Aaaaaaargh! Cut down in the prime of life...those Twinkies never had a chance.
Ricky, I know you're a busy guy. So I've written your next letter for you... just copy-paste:
I wish to comment on Ms. Nancy Pincus’s Twinkies that she posted on her Grafix Avenger Internet blog in late September.. My wife, Councilwoman Beth Mason, and I were on vacation in August with my BlackBerry, telephone, laptop and numerous other devices providing global wireless communication at the time, and so now is my first opportunity to react publicly.
In her cake, Ms. Pincus states that she has always wanted to bake someone, and that she would like to bake 4 Twinkies and throw them in the garbage if no one wants to eat them. We presume it’s our garbage.
The United States Constitution allows each and every one of us to bake the greatest, or the most appalling, cakes. Our First Amendment right of free speech is what sets this country apart from, say, Syria, where you can be shot in the street for calling on the president to bake, or North Korea, where if you complain about hunger you can go to prison for life.
But with our First Amendment right, comes a responsibility of the same order, especially if the speaker is a political baker- like Ms. Pincus. We may all have sharp disagreements on recipes but we should never suggest to resolve them by eating our Twinkies. Ms. Pincus’s cake, available for all to see on the Internet, violated the most basic trust that the public puts in our bakers, to bake wisely and behave in a manner that does not encourage or incite cannibalism.

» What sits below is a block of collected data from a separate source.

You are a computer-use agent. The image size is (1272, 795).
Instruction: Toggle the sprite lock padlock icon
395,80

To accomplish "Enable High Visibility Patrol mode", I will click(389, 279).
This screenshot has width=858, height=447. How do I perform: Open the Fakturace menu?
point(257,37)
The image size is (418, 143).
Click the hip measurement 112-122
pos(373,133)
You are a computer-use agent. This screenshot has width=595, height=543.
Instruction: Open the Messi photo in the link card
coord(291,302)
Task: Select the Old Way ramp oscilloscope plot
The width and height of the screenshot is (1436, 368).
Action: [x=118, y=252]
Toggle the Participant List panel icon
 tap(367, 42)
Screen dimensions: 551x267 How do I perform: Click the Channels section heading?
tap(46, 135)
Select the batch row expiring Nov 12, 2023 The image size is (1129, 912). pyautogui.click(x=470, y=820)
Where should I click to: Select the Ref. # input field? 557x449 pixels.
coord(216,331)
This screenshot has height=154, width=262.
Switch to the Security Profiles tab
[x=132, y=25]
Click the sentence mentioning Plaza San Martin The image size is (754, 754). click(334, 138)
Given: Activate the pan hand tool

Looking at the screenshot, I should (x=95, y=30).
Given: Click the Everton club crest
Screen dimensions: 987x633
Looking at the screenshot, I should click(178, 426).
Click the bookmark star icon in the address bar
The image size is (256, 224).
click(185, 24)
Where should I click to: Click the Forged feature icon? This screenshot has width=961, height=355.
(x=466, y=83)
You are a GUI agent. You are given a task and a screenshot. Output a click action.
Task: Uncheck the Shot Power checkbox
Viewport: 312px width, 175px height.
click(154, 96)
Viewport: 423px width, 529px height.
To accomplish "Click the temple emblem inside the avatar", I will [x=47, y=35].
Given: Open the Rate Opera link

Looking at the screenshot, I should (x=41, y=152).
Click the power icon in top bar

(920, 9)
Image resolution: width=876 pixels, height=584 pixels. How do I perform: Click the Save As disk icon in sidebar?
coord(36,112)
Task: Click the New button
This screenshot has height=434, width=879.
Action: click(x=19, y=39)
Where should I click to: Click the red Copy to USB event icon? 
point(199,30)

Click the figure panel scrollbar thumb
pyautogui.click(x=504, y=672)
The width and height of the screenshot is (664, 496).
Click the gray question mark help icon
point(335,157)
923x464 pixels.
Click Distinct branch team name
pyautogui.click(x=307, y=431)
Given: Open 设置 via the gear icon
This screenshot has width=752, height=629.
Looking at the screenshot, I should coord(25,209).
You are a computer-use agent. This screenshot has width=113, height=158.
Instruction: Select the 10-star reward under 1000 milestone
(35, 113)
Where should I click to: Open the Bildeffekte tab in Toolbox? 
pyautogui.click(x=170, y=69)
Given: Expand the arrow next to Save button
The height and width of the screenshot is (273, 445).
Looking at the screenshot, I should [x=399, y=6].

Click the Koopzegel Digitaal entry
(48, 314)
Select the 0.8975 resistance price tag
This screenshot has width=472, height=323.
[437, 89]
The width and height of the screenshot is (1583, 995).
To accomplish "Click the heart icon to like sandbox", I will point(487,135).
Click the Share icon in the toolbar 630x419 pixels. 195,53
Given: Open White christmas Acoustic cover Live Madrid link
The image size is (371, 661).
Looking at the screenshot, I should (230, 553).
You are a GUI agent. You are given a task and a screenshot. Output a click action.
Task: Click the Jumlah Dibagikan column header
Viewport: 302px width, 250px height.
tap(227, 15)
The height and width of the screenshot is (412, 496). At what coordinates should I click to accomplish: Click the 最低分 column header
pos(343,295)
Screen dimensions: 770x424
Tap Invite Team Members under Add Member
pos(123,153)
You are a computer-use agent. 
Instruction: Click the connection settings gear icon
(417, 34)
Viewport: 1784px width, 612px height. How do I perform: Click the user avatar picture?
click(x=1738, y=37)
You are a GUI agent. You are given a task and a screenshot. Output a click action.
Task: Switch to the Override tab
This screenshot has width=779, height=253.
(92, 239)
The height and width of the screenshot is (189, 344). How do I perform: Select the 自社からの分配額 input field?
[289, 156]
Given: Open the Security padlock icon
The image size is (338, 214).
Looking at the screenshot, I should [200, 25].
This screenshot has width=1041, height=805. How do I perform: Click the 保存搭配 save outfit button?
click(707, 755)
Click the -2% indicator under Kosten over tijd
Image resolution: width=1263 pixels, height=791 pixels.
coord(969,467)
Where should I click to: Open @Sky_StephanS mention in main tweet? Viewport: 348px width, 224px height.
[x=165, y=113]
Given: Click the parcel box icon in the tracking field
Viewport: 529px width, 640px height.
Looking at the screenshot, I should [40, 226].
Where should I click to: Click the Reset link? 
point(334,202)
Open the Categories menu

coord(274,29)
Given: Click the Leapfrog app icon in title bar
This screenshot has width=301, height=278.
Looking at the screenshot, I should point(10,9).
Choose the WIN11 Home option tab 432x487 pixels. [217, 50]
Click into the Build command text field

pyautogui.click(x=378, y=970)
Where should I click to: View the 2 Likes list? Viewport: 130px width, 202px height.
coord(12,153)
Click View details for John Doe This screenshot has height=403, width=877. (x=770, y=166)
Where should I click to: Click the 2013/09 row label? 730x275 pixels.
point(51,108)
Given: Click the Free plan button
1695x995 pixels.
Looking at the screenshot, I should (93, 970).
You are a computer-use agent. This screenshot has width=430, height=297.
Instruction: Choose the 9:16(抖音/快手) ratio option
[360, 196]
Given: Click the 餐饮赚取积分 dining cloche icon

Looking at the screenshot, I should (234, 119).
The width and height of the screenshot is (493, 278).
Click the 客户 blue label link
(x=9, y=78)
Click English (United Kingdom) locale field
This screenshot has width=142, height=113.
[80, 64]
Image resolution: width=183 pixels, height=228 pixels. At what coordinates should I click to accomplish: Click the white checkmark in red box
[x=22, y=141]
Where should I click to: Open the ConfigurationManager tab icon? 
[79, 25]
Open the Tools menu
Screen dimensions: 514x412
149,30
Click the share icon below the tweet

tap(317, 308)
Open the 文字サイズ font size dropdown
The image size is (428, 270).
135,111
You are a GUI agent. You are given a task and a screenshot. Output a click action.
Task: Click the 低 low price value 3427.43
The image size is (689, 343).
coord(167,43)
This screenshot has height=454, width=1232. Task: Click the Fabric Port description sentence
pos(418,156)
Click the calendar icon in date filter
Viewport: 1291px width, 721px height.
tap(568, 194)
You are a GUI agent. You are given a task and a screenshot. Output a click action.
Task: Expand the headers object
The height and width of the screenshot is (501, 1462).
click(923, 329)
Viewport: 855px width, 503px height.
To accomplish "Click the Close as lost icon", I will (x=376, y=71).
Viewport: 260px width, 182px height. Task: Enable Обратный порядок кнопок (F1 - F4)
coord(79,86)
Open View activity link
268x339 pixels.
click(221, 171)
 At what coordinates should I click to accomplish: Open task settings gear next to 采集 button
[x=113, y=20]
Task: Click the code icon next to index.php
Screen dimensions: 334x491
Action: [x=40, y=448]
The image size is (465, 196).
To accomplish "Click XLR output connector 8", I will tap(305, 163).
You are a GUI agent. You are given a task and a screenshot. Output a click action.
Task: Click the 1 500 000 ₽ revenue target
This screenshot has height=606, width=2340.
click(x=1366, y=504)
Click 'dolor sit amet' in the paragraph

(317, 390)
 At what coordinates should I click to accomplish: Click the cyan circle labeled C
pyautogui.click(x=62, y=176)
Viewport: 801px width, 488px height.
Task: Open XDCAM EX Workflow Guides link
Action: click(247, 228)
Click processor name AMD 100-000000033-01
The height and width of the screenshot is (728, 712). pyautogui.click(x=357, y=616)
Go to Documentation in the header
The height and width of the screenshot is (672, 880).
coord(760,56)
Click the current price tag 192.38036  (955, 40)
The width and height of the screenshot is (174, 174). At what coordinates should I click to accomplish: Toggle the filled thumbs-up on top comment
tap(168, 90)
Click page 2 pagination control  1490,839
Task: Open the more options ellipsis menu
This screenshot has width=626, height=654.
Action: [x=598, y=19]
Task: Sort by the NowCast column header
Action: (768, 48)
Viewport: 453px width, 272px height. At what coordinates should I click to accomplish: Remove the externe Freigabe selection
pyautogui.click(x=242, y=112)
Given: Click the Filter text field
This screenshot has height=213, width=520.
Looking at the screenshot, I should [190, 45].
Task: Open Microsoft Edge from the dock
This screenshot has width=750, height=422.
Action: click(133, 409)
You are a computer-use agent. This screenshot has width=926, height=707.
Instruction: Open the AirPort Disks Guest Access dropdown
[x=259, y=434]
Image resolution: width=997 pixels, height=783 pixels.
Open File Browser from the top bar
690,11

Ms. Pincus is a close ally of Mayor Zimmer, who likes to bake, too and the council majority. She is a member of the Zoning Board, on which she never bakes. In spite of that, her cooking demonstrates that, at a minimum, she does not have the demeanor to judge her fellow residents recipes, particularly if they favor healthy ingredients instead of candy or ones that are high-calorie. I am appalled that neither the mayor nor the majority have lifted a finger to remove her from her kitchen, nor have they said anything about her public hankering to use a weapon to cut those helpless Twinkies, other than, in the case of the council majority, to laugh it off as a joke. The mayor herself has said not a word. No, she's got her mouth full of birthday cake.
Ms. Pincus says that her cake was for her child's birthday. But let me ask this: what if the same cake was baked by a high school student, who said on-line that he would love to bake someone? Maybe a Twinkie? Or a Devil Dog? Perhaps even a Ring Ding? Would we think it was funny then? Would we sit by and do nothing?
Does that work for you, Ricky?
Timmy, when you call your HPD buddies for your next 'favor' show them that grisly crime scene photo.
And for everybody's pet weasel-with-the-easel: a high resolution version will be available for show time tonight. And you know he'll be bringing his best buttery-smooth baritone and his BlackBerry to put words in Beth Mason's mouth.